Ok I finally got the demo working, you were completely correct. Thanks for bearing with me. Now I continue to run into the issue I originally posted about about the WT variant not being found.

Of the region sequenced, the nucleotides encoding the first 63 base pairs are constant, and then after that each position is mutated to encode every possible amino acid. The 3' does not have any constant region, as the primers I used to add Illumina UMIs immediately followed a mutagenized codon.

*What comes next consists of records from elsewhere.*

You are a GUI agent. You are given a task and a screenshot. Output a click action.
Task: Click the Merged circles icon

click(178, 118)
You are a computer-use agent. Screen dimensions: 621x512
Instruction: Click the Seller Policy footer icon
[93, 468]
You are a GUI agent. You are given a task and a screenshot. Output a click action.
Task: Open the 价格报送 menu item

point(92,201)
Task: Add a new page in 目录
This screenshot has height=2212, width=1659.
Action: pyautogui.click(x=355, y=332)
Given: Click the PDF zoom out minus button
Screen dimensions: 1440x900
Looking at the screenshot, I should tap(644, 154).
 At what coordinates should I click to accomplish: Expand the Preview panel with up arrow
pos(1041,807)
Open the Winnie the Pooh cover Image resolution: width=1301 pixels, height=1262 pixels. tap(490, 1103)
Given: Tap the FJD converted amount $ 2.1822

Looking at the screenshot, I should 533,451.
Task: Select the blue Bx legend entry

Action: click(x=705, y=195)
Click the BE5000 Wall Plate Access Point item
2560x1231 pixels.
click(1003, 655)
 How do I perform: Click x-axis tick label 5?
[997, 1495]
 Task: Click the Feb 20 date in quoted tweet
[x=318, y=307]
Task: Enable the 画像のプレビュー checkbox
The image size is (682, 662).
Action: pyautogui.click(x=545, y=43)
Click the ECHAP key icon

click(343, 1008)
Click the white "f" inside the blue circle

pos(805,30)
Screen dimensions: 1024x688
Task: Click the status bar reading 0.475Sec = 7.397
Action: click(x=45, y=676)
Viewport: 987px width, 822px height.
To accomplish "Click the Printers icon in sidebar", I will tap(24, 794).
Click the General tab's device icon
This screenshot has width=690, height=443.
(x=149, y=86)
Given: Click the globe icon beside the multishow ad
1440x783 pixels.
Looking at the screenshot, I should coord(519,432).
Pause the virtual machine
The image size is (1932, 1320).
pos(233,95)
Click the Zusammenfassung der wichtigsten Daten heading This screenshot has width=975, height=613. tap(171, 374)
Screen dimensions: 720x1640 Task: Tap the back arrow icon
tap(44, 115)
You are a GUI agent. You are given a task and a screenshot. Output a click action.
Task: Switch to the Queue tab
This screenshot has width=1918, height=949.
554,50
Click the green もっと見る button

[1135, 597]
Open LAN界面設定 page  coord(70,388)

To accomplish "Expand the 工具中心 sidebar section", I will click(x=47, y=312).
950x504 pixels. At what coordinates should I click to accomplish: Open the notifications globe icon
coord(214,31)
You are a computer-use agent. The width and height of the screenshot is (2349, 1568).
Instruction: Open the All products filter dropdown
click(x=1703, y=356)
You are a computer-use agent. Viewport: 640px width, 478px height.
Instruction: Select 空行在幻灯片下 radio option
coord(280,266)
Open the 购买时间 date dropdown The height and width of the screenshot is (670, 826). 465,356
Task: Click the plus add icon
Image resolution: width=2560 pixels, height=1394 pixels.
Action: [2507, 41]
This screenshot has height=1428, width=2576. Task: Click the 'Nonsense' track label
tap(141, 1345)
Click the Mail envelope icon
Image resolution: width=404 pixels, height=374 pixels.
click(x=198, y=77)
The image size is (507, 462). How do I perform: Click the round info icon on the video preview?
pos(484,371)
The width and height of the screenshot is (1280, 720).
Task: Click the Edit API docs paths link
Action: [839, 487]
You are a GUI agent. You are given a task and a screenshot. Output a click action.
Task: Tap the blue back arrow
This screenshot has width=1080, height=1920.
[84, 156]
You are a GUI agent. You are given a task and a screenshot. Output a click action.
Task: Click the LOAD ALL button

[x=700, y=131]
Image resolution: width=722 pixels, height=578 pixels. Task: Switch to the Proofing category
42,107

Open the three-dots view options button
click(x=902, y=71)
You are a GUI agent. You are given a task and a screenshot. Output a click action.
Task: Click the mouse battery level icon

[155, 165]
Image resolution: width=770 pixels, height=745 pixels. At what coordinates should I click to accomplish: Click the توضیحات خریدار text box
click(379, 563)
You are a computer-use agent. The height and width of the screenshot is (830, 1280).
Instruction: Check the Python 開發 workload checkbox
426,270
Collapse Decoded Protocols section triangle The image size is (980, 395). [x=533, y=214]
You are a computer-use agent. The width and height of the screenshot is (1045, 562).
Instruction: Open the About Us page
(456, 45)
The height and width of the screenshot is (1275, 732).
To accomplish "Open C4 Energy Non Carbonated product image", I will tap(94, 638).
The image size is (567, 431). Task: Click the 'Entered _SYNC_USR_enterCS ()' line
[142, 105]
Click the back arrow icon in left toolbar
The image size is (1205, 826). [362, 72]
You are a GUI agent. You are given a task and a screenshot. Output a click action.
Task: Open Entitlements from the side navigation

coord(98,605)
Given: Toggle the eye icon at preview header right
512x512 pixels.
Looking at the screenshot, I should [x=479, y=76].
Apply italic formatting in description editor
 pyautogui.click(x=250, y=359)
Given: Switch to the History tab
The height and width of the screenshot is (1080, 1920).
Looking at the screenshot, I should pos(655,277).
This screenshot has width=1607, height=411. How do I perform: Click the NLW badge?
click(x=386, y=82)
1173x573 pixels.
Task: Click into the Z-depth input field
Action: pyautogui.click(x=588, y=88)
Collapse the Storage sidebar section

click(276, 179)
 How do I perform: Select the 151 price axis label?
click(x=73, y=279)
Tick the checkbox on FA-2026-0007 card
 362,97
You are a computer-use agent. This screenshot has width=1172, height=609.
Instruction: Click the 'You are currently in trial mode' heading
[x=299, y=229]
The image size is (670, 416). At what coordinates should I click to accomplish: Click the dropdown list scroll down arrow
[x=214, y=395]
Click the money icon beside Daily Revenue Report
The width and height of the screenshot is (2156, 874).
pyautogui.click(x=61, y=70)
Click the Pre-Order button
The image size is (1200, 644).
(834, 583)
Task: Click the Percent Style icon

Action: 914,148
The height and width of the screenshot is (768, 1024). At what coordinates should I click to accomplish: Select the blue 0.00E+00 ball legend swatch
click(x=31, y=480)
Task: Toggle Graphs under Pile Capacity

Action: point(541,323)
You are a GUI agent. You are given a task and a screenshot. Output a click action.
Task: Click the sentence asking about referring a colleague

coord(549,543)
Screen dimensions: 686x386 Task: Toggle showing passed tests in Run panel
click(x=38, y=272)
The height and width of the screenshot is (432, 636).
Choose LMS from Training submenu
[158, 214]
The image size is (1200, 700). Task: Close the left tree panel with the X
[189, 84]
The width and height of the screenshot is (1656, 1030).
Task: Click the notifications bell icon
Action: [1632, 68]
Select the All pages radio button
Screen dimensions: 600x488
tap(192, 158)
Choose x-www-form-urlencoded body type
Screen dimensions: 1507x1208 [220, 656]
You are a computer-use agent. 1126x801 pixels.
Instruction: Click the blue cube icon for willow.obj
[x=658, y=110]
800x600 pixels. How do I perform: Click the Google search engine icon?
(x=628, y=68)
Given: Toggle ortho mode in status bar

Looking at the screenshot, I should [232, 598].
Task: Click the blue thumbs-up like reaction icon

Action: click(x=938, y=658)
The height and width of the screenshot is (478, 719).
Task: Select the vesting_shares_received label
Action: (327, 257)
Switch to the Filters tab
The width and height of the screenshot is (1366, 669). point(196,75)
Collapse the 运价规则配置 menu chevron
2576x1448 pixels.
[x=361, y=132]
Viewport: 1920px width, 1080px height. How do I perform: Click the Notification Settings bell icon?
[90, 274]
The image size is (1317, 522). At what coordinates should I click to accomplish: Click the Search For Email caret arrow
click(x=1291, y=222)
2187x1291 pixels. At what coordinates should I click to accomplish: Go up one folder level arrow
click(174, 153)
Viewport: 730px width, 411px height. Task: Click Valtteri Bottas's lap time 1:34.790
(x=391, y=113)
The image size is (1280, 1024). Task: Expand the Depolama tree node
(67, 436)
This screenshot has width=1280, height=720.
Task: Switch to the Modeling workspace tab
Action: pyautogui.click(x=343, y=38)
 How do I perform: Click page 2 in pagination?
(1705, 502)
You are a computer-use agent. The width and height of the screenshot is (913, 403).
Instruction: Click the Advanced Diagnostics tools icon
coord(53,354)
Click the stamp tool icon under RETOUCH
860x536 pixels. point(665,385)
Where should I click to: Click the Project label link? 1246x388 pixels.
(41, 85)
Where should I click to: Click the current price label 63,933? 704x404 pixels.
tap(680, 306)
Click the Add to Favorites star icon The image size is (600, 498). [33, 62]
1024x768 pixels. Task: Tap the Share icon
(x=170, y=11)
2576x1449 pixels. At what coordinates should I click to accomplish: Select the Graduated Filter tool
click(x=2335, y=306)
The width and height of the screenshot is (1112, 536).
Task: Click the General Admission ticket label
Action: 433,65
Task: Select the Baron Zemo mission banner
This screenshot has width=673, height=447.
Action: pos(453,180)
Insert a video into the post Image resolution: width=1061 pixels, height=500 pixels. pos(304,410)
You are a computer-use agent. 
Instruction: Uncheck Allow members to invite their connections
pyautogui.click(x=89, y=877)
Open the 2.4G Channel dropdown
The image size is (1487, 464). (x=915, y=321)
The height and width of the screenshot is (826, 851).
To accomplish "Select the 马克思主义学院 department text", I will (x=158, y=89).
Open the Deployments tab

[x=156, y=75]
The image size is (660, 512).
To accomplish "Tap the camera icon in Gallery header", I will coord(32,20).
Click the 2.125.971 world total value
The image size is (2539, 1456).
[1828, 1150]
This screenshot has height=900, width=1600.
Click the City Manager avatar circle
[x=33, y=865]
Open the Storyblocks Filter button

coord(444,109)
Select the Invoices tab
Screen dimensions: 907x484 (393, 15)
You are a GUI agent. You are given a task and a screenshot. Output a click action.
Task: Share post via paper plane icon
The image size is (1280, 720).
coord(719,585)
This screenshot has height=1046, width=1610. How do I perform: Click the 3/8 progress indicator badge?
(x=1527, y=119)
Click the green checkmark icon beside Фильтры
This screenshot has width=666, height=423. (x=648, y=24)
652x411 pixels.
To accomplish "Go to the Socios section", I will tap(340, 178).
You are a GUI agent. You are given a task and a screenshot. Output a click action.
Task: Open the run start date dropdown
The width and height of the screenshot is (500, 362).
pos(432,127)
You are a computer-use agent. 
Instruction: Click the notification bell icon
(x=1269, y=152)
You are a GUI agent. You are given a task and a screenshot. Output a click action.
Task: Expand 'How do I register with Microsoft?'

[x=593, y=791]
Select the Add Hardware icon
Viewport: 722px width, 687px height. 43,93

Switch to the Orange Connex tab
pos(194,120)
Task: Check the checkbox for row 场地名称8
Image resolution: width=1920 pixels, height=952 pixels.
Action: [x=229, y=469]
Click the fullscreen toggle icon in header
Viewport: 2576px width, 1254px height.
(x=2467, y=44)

andrefaure commented 2 years ago

Great! I suggest doing a simple 'grep' for your WT variant in your raw FASTQ files to reassure yourself that the design is as you expect. If you do find it, could you paste a few lines of the result here to verify (ideally full FASTQ record = 4lines with qualities)?

You can also try manually searching for the WT variant in the following temp files (from stage 3):

./DiMSum_Project/tmp/3_tally/A3G1203preselection_e1_s0_bNA_t1.vsearch.unique
./DiMSum_Project/tmp/3_tally/A3G1203postselection_e1_s1_b1_t1.vsearch.unique

If it is indeed not in these files, the WT variant is either not present in the original FASTQ files or has been filtered out by one of the previous stages e.g. no constant region match found, poor base quality, no alignment etc.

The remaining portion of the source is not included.